Couplage multi-organes sur puce pour le suivi du syndrome métabolique (MSY-OOC)

Coordinateurs

Cécile Legallais, (BMBI UMR CNRS 7338/UTC), Eric Leclerc, (IRL CNRS 2820 LIMMS/ U Tokyo), Jean-Charles Duclos-Vallée, (Centre Hépato-Biliaire CHB, Hôpital Paul Brousse, Villejuif) 

Institutions et établissements impliqués

CNRS UMR 8520 IEMN et INSERM U1193 et U996, UMRS 1138 ; Hôpital Antoine Béclère

Contexte et défis

La stéatose hépatique non alcoolique (NAFLD, maintenant appelée MAFLD) est un problème de santé publique croissant, touchant 25 % des adultes européens. 10 à 30 % des cas évoluent vers une stéatohépatite non alcoolique (NASH), pouvant conduire à une cirrhose ou un carcinome hépatocellulaire. La MAFLD est étroitement liée au syndrome métabolique (MSy), une maladie complexe affectant plusieurs organes et associée à des pathologies telles que le diabète de type 2, l’obésité et les maladies cardiovasculaires. En Europe, le MSy touche jusqu’à 36 % de la population.

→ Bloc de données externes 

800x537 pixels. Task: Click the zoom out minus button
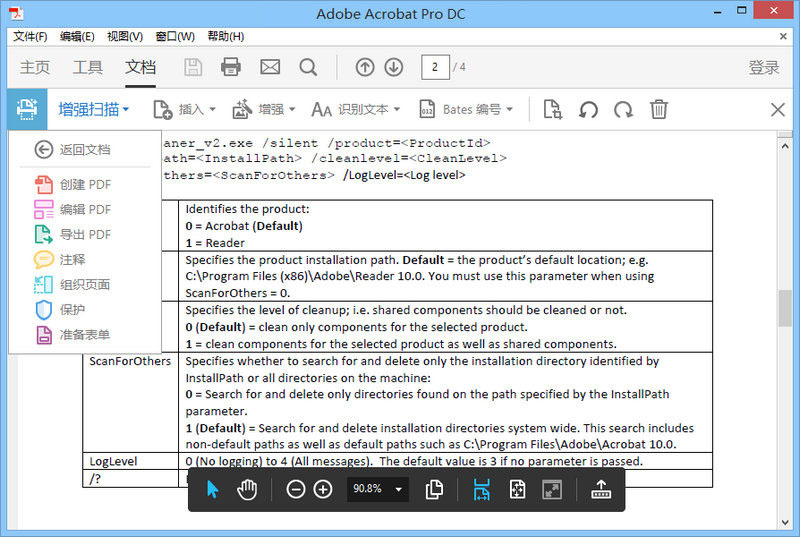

Comprendre les mécanismes de progression de ces maladies est essentiel pour améliorer la stratification des risques pour les patients et développer des traitements innovants. Les modèles animaux sont insuffisants pour reproduire le métabolisme humain. Bien que les « liver-on-chip » (foie sur puce) soient déjà utilisés pour des études de toxicologie, ces modèles ne reproduisent pas complètement l’unité fonctionnelle du foie humain perfusé.

Pour proposer et valider de nouveaux modèles in vitro, le consortium, fort de 20 ans d’expérience en ingénierie hépatique et en systèmes microphysiologiques, s’appuie sur l’expertise internationale de l’Hôpital Antoine-Béclère et du CHB, reconnus pour la gestion des troubles hépatiques graves et pour leurs unités de recherche translationnelle en hépatologie.

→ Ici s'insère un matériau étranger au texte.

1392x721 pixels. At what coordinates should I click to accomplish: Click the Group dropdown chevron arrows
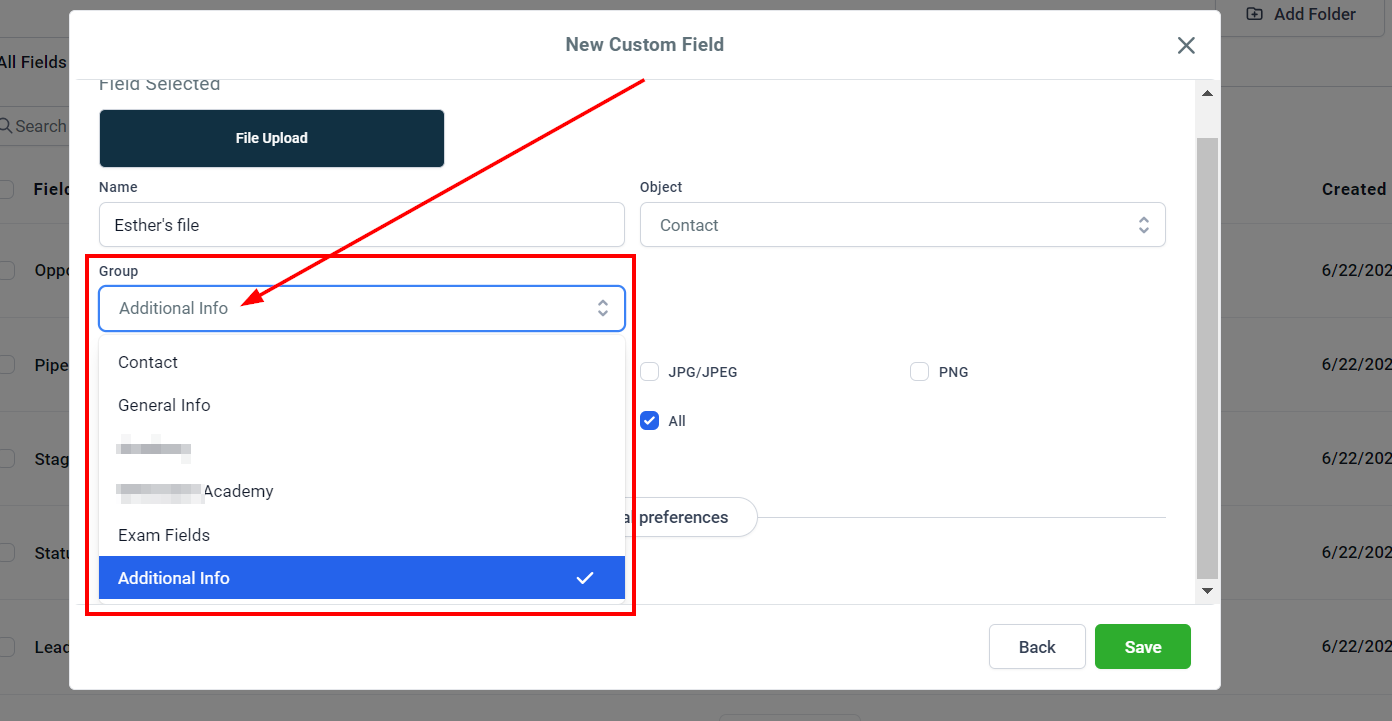pyautogui.click(x=603, y=308)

Objectifs scientifiques et solutions

L’objectif est de développer une nouvelle génération d’organes sur puce capable de reproduire les interactions cellulaires et les propriétés mécaniques et chimiques de la matrice extracellulaire (ECM) du foie, en conditions saines et pathologiques, ainsi que les interactions avec d’autres organes impliqués dans le syndrome métabolique. Ce modèle permettra :

D’identifier de nouveaux biomarqueurs et d’évaluer des thérapies innovantes grâce à des données issues de cohortes de patients.

D’étudier les mécanismes d’apparition de la MAFLD : accumulation de lipides, dysfonctionnement des cellules endothéliales du sinusoïde hépatique (LSEC) et activation des cellules stellaires menant à la fibrose.

De simuler le syndrome métabolique (MSy) : création d’un démonstrateur reproduisant l’interaction entre différents organes impliqués dans le MSy  (foie,  tissu adipeux, paroi vasculaire), en intégrant les effets de l’environnement ou de régimes alimentaires spécifiques.

Programme de recherche

Reproduire sur puce la structure et les fonctions d’un foie stéatosique/MAFLD :

Développement d’une barrière sinusoïdale fonctionnelle en cultivant des LSECs sur une matrice souple, puis plus rigide pour simuler la fibrose.

Accumulation de lipides toxiques dans les hépatocytes pour reproduire la lipotoxicité.

Co-culture avec des cellules stellaires ou des macrophages hépatiques (cellules de Kupffer) pour induire une inflammation.

Validation du modèle en comparant les données in vitro avec les données sérologiques et histologiques de patients atteints de MAFLD.

Coupler les organes clés du syndrome métabolique (foie, tissu adipeux, paroi vasculaire) :

Adaptation des flux de perfusion et des milieux de culture pour simuler des conditions physiologiques et pathologiques 

Utilisation de la plateforme brevetée CCDIM Box, permettant de perfuser et coupler plusieurs organes sur puce en série ou en parallèle.

Développement d’un nouveau dispositif micro fluidique de couplage multi-organes

Identifier des biomarqueurs de progression du MSy et évaluer des traitements :

Exploitation des données issues des cohortes LITONAS, ObPlus et PLICATURE (> 400 patients) avec des prélèvements de sérum, foie et tissu adipeux.

Validation des biomarqueurs tels que les niveaux de miRNA-122/CK18, les cytokines pro-inflammatoires, et l’expression de protéines fibrosantes (α-SMA/Col1A1).

Intégration des données multi-omiques et d’analyses d’imagerie dans des modèles in silico pour identifier de nouveaux biomarqueurs et mécanismes de signalisation.